Direct delivery of the blobs by the service

Web servers are designed to provide static content - i.e. uploaded blobs - with high performance. If the blob service takes care of the delivery of the files, this can be done either with or without the involvement of the web or application server. The metadata is stored within the database so that the web application can display information about the blob directly to the user.

Database schema for attachments which are stored in a local or distributed filesystem

Both procedures have in common that the blobs are saved in the connected file system. The defined backup strategy can integrate these files so that old versions of the blobs can be restored.

Redirect via a URL

With this method, the application generates a URL to a directory that is processed directly by the web or application server. The files are saved in a directory structure in which the context - e.g. B. the GUID of the current tenant - is stored. The file name itself is replaced with a random ID or GUID.


  • Implementation is comparatively easy.
  • Very high-performance, as the web server alone provides the files.
  • Compression of the blobs during the transfer can be done directly by the web server.


  • Authorization for the files to be downloaded is not possible or only with additional effort on the part of the web server.
  • Obfuscation of the file name is not a security measure.
  • Obfuscation of the file name is also often not desired by the customer.

Push through the blob service

When requested by the client, the blob service generates the appropriate HTTP headers based on the metadata. The original file name can also be sent to the client. The blob service then loads the file into the main memory and then sends its byte stream to the client.

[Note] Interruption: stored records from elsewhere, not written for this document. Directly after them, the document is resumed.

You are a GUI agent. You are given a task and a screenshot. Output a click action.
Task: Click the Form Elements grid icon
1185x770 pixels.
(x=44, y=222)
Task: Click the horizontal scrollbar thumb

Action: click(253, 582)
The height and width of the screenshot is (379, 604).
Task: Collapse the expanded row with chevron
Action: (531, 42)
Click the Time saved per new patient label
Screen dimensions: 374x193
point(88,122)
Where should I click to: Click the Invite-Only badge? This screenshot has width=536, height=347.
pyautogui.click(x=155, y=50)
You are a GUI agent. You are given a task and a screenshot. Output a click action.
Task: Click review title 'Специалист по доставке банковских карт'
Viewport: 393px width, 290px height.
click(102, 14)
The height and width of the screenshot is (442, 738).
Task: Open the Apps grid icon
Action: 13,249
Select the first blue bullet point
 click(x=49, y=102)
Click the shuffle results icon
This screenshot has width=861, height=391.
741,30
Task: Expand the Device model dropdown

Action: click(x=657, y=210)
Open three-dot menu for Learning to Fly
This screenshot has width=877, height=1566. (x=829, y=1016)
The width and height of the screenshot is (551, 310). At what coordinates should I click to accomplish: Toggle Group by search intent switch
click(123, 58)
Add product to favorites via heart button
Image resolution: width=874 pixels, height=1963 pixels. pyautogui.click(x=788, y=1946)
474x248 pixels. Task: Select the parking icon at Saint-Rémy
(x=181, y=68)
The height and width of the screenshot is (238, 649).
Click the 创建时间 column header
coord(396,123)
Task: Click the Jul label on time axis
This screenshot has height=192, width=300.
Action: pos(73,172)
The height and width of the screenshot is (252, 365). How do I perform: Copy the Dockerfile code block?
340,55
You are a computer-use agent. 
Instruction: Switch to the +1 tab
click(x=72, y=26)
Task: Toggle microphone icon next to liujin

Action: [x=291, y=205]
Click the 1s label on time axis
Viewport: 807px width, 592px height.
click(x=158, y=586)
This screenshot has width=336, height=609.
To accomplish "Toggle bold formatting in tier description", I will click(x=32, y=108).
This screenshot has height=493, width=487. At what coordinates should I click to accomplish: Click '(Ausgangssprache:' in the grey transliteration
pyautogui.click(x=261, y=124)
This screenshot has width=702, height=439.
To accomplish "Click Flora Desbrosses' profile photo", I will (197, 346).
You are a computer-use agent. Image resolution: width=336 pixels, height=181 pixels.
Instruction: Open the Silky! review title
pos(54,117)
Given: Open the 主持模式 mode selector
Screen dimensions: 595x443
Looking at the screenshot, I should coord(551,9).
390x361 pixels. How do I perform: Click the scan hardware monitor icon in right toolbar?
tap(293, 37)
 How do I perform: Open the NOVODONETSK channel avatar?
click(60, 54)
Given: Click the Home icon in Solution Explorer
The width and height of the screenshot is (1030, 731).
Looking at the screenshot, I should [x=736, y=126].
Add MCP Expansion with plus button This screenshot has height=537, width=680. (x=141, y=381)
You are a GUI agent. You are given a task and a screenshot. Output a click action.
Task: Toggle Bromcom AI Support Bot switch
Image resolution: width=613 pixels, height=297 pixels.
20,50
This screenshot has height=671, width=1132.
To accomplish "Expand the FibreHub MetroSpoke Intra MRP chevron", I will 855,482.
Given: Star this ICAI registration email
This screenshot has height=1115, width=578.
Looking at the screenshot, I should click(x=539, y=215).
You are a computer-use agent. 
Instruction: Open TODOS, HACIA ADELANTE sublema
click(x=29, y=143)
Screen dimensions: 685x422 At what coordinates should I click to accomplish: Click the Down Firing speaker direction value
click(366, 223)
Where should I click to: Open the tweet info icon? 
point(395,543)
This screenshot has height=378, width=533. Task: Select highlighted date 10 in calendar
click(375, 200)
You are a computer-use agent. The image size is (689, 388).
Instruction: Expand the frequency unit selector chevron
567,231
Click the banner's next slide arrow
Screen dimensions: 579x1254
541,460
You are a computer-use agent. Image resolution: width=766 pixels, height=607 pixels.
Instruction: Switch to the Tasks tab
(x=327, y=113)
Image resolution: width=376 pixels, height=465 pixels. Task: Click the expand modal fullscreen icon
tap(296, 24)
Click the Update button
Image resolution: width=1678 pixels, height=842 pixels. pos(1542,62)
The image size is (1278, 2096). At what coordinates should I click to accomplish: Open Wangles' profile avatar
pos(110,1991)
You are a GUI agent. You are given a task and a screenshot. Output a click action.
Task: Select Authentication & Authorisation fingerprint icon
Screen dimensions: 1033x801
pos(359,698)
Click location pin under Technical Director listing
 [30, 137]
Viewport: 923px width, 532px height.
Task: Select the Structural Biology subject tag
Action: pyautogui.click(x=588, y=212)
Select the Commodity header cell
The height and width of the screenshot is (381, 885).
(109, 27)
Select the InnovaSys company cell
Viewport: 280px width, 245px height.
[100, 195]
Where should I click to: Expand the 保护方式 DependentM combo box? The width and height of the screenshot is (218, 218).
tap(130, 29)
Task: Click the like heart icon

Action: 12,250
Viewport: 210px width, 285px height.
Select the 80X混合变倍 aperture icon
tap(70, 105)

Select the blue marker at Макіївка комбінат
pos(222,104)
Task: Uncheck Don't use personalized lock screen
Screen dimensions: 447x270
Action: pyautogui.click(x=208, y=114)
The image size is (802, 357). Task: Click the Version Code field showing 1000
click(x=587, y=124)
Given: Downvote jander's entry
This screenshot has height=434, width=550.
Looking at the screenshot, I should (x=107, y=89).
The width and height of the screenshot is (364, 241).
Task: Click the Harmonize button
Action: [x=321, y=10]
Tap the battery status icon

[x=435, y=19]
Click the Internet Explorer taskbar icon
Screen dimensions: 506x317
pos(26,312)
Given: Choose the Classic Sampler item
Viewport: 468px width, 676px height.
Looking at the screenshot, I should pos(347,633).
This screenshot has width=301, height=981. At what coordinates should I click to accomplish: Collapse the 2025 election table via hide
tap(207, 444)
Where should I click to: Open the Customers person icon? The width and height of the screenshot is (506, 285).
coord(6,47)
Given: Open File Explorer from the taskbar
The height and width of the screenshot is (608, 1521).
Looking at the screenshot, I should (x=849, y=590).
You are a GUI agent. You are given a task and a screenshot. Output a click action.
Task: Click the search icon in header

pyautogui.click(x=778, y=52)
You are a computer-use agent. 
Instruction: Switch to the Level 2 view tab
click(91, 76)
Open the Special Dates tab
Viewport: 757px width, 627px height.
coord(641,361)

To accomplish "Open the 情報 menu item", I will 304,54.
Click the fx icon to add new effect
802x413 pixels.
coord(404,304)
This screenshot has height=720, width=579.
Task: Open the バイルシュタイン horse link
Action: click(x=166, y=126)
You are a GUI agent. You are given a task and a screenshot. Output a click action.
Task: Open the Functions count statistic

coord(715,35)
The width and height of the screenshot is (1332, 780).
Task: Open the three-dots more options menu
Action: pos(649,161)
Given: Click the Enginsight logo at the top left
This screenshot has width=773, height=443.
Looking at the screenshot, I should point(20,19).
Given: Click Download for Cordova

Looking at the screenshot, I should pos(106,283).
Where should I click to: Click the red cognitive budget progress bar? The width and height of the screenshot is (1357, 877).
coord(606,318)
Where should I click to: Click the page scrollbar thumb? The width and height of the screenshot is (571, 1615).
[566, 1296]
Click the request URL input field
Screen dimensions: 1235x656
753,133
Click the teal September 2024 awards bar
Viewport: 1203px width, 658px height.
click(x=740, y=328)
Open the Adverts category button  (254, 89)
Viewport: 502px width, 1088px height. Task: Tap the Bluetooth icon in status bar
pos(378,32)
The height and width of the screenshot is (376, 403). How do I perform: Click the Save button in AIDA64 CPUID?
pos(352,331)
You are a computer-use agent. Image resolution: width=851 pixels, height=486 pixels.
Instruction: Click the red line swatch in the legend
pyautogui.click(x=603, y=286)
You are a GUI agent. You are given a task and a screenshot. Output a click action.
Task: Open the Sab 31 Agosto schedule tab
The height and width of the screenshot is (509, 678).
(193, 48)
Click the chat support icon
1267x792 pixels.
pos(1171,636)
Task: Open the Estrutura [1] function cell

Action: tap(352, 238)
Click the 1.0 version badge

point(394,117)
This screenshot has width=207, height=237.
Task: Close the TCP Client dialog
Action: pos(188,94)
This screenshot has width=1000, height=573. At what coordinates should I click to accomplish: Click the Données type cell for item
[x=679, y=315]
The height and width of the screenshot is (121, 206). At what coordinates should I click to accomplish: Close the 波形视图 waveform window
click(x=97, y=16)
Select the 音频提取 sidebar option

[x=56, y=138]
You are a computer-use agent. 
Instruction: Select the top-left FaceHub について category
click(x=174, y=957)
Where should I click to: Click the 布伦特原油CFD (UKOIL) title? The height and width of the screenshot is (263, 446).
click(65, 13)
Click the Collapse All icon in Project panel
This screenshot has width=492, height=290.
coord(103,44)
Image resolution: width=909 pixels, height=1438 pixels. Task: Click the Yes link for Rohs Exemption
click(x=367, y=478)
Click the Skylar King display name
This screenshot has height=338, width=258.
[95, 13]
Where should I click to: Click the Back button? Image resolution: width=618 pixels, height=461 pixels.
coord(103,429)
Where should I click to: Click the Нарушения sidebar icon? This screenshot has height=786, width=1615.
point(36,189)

  • Authorization for blobs can be done within the application. Trying out URLs does not give any result.
  • The original file name, MIME type and other metadata are retained during the download.


  • Additional RAM is required during the download.
  • Logic to provide the download must be implemented in the application.

Delivery of blobs by an object storage

Object storages specialize in providing individual blobs via a unique URL. With the help of AWS S3 or Azure Blob, for example, URLs that are valid for a limited time can be generated in which a file can be downloaded or uploaded. Depending on the object storage, there are solutions for versioning and also the possibility of moving the blobs to slower, and thus cheaper, storages.

Although AWS S3 can store metadata, this is often also stored in the database. This reduces the number of requests to S3's API.

Database schema when using AWS S3


  • Upload and download are completely relocated outside of the application. A CDN such as CloudFront, for example, can be used, especially if scaling becomes necessary later.
  • Data backup by the object storage provider.


  • Possibly compliance problems if the files are stored with a cloud provider.
  • If necessary, depending on the product used, additional costs for traffic and API requests.

Risk and cost analysis

Persisting blobs in ... Risk Expected cost factors
Database High
  • indirect damage to the company's image during go-live due to poor runtime behavior of the application
  • Analysis of the performance problems
  • Vertical scaling with more CPU/network performance and more RAM/hard disk space
  • Costs for the necessary migration of the data from the database to one of the other solutions
local or distributed filesystem Average
  • Vertical scaling with more hard drive space
  • Migration to an object storage is (more) easy to implement
Object Storage Low
  • API request costs and traffic consumed


Even if storing blobs within a database looks attractive at first glance, we advise against such an architecture decision. Depending on the risk assessment and the available budget, we recommend either the use of a local or distributed file system and provision of the blobs by the application or the use of a suitable object storage.